Micro-RNA in oral tissues
Mapping miRNAs expressed during development of oral tissues. Functions of miRNAs expressed during development.
About the project
MicroRNAs (miRNAs) represent an abundant class of short, non-coding RNAs (~ 22 nucleotides), the likely key function of which is to regulate gene expression at a post-transcriptional level. By binding to target mRNAs, miRNAs induce mRNA decay or translation repression. The degree of complementarity between a miRNA and its target may determine whether the miRNA will block protein biosynthesis by mRNA decay or by inhibition of translation.Several miRNA-binding sites are needed for efficient translation repression. It has been suggested that targets with a single miRNA-binding site may lead to “fine tuning” of mRNA activity. Several studies indicate that miRNAs may be vital during embryogenesis 12-15. Many miRNAs appear to be expressed in a tissue- and organ-specific manner, especially during development when their expression is regulated in a time-dependent fashion. MiRNA expression profiling of developing oral tissues is essential to understand miRNA function during development.
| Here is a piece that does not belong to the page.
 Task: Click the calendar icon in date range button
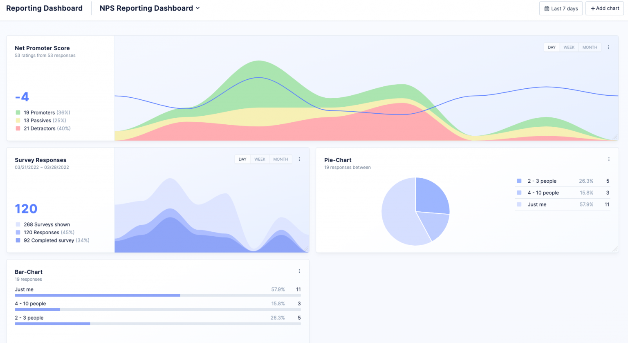pos(547,9)
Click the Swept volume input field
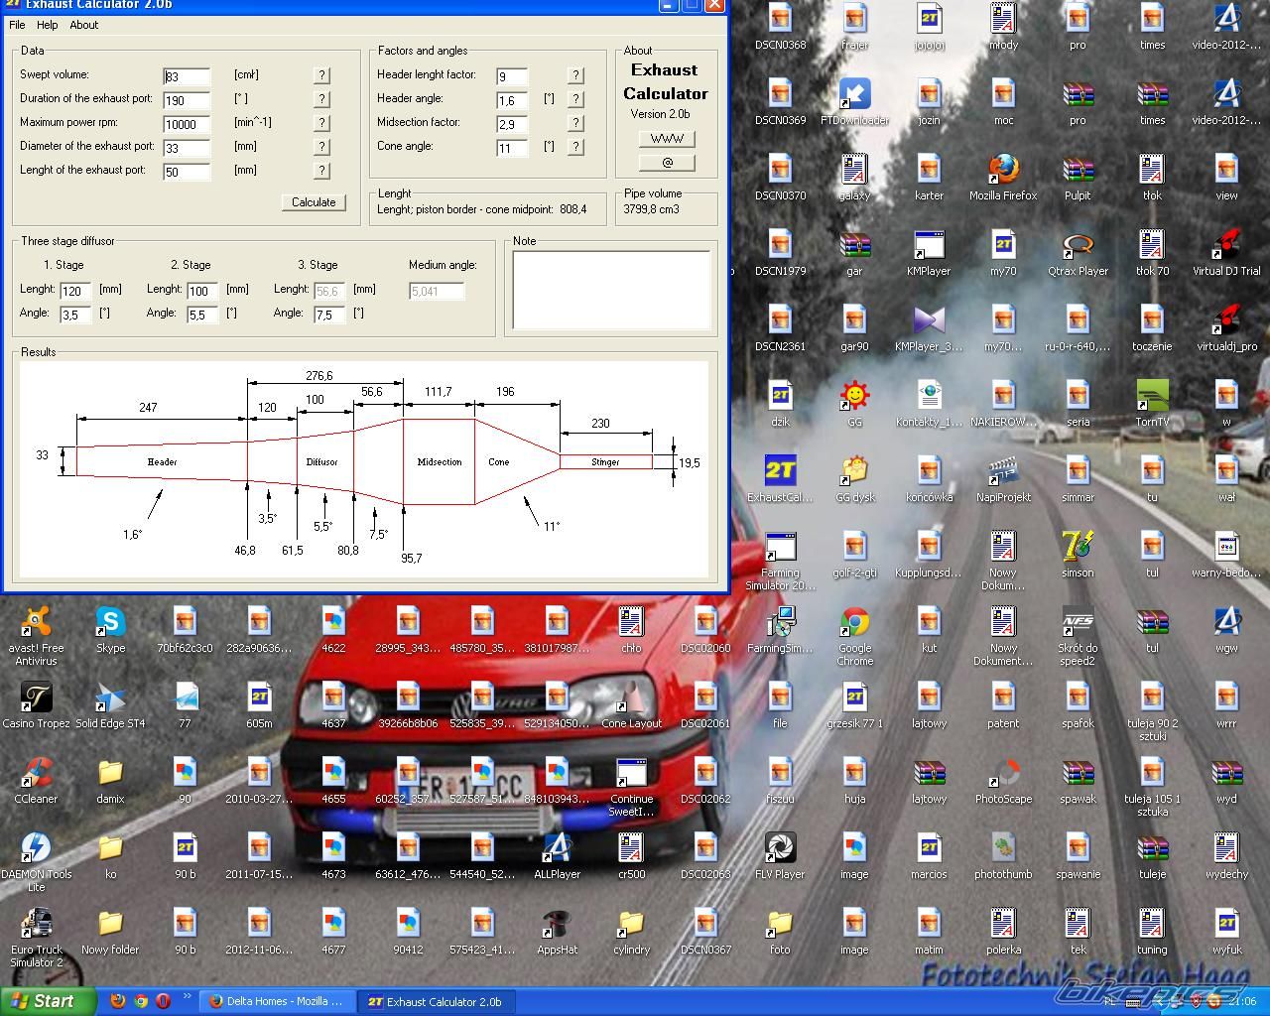The image size is (1270, 1016). click(x=188, y=77)
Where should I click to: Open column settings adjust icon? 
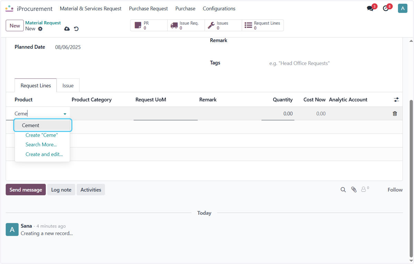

Studies of craniofacial development have so far mostly focused on DNA, mRNA and proteins, whereas the role of epigenetic factors, e.g., non-coding RNAs (ncRNAs), is unexplored. No data on miRNA levels in oral tissues appears available. We have, therefore, studied miRNA expression in the developing first molar tooth germ and in the developing submandibular salivary gland. MiRNA expression profiling of the developing murine first molar mandibular tooth germ and the developing submandibular salivary gland is carried out using microarrays and real-time PCR. Clusters of miRNAs selected from expression profiles were also subjected to bioinformatic analysis. So far, over 2000 coding genes have been found to be expressed during odontogenesis. These study suggests that miRNAs are also likely to be involved, perhaps by modulating activities of mRNAs coding for proteins regulating transcription/RNA processing. Mandibular administration of a novel class of chemically engineered oligonucleotides termed “antagomirs” resulted in a marked decrease in level of corresponding miRNA in the tooth germ, and significantly altered expression of more than 1000 genes. Levels of several of the encoded protein are also signficantly altered. The mechanisms mediating such changes is not clear. However, it may involve an indirect effect (the suppression of a transcriptional repressor), or alternatively, miRNA may have a direct effect on gene activation (e.g. chromatin remodeling).
This project has been active for three years; financially supported by faculty.